[[ EXERCISE MATERIAL open ]]

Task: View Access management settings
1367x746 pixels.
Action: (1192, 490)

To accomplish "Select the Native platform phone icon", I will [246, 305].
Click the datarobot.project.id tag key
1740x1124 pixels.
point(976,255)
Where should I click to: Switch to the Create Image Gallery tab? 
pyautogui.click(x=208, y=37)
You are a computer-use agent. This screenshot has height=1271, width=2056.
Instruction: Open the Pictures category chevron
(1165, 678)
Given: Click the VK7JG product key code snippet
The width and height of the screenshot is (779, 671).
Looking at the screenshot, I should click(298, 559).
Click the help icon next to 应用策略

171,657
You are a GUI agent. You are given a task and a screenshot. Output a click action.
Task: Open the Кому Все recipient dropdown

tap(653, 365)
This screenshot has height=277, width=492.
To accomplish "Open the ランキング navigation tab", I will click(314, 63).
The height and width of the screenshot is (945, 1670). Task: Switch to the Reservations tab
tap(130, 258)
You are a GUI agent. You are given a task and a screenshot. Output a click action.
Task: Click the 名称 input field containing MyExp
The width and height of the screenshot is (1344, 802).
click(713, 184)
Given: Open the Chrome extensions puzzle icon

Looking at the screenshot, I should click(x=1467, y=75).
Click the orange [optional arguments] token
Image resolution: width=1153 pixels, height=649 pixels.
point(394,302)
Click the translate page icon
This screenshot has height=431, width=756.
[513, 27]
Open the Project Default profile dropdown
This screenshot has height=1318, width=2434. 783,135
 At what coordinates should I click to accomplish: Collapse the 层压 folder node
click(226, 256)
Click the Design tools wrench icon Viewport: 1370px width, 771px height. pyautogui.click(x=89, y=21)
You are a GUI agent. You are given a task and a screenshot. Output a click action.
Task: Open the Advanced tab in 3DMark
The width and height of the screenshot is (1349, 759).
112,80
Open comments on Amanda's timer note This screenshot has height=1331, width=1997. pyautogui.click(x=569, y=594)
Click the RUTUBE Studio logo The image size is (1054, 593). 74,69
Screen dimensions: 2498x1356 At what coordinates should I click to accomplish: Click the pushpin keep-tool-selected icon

[[ EXERCISE MATERIAL closed ]]

__DIRECTIONS FOR THIS TASK__
Of the entries above, transcribe exactly those lines that fall between the line containing "This screenshot has height=431, width=756." and the line containing "Open comments on", together with those two lines.

__RESULT__
This screenshot has height=431, width=756.
[513, 27]
Open the Project Default profile dropdown
This screenshot has height=1318, width=2434. 783,135
 At what coordinates should I click to accomplish: Collapse the 层压 folder node
click(226, 256)
Click the Design tools wrench icon Viewport: 1370px width, 771px height. pyautogui.click(x=89, y=21)
You are a GUI agent. You are given a task and a screenshot. Output a click action.
Task: Open the Advanced tab in 3DMark
The width and height of the screenshot is (1349, 759).
112,80
Open comments on Amanda's timer note This screenshot has height=1331, width=1997. pyautogui.click(x=569, y=594)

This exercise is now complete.